La visite historique du Premier ministre nigérien à Cotonou pour relancer les relations régionales

Un rapprochement diplomatique inédit au cœur de l’Afrique de l’Ouest

La cérémonie d’investiture de Romuald Wadagni à Cotonou a offert une scène diplomatique inattendue, marquée par l’arrivée remarquée d’Ali Mahamane Lamine Zeine. Le chef du gouvernement de transition du Niger, accompagné des ministres des Affaires étrangères du Burkina Faso et du Mali, a brisé la glace en se rendant sur le sol béninois, dans un contexte où les tensions entre Niamey et Cotonou semblaient insurmontables.

Une rencontre aux accents géopolitiques

Cette visite officielle, bien au-delà des simples formalités protocolaires, s’inscrit dans une dynamique de dégel diplomatique au sein d’une sous-région africaine en proie à des fractures profondes. Depuis l’été 2023, les relations entre le Niger et le Bénin se sont détériorées, illustrées par la fermeture prolongée de leur frontière commune et des tensions récurrentes autour du transit du pétrole nigérien via le port de Sèmè-Podji.

La présence simultanée des trois nations membres de l’Alliance des États du Sahel (AES) à un événement béninois envoie un message clair : l’heure est désormais à la recherche de solutions pragmatiques, malgré les divergences idéologiques.

L’écho économique d’une poignée de main

L’impact de cette rencontre dépasse largement le cadre politique. Le Bénin, privé de flux commerciaux essentiels depuis la fermeture de sa frontière nord, subit des pertes économiques significatives. De son côté, le Niger, enclavé, peine à acheminer ses exportations et à garantir ses approvisionnements stratégiques. La réouverture de la frontière terrestre, fermée depuis près de trois ans, devient un enjeu vital pour les deux pays.
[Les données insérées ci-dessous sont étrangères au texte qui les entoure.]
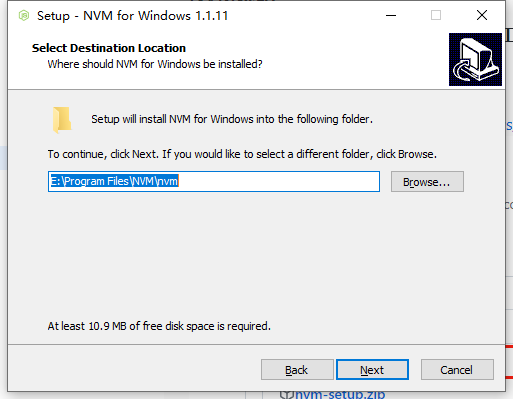Open the nvm-setup.zip link behind the dialog
The width and height of the screenshot is (513, 399).
point(338,395)
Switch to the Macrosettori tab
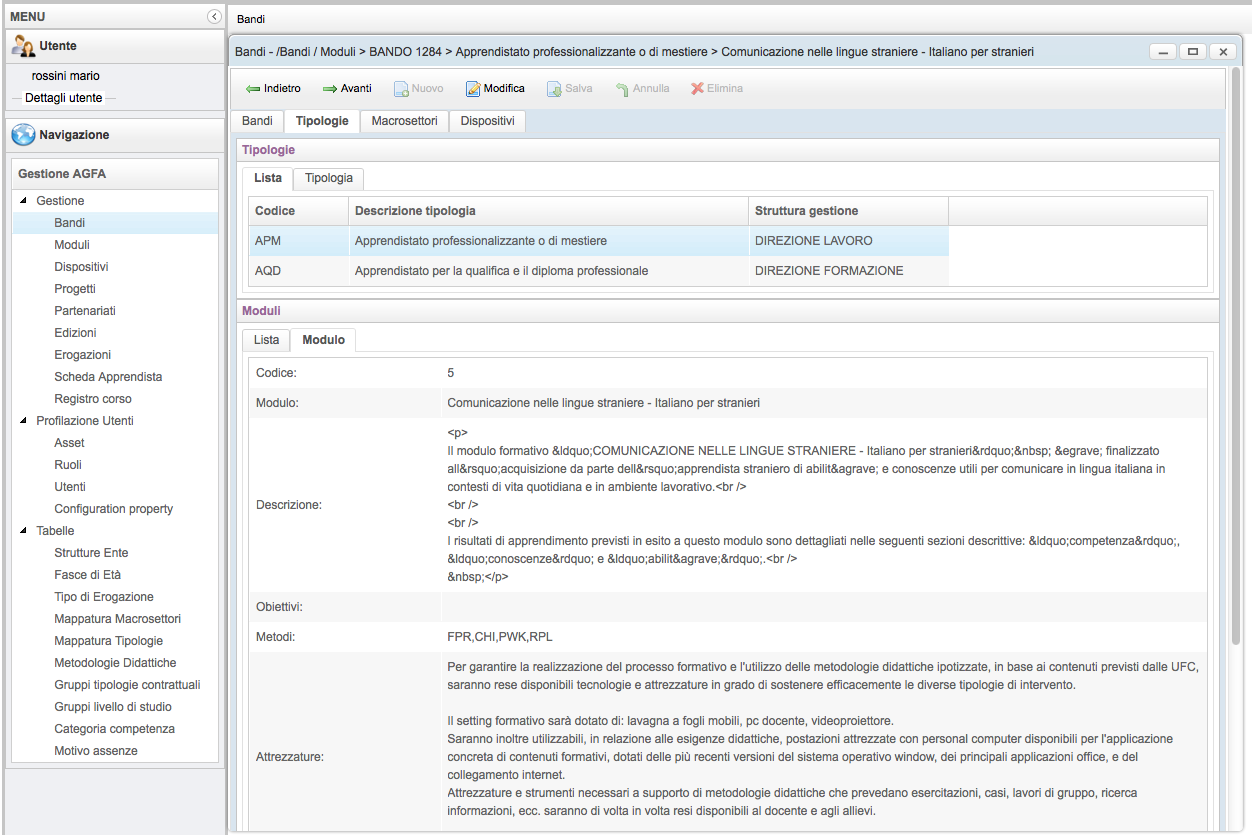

Cette initiative diplomatique pourrait marquer le début d’un processus de normalisation, permettant de lever les blocages logistiques et douaniers qui étouffent les échanges transfrontaliers. Cotonou, en accueillant cette délégation tripartite, démontre ainsi que le pragmatisme économique prime sur les clivages politiques.

L’Alliance des États du Sahel en représentation unie

La venue d’Ali Mahamane Lamine Zeine à Cotonou, aux côtés de ses homologues burkinabè et malien, symbolise une volonté de réaffirmer l’unité au sein de l’AES. Cette alliance, née dans un contexte de tensions régionales, cherche désormais à se repositionner comme un acteur clé du dialogue sous-régional, malgré les défis persistants.

La présence de cette délégation à Cotonou envoie un signal fort : la nécessité de préserver les liens économiques et géographiques, même en période de crise politique. Une perspective qui pourrait redéfinir les équilibres régionaux dans les mois à venir.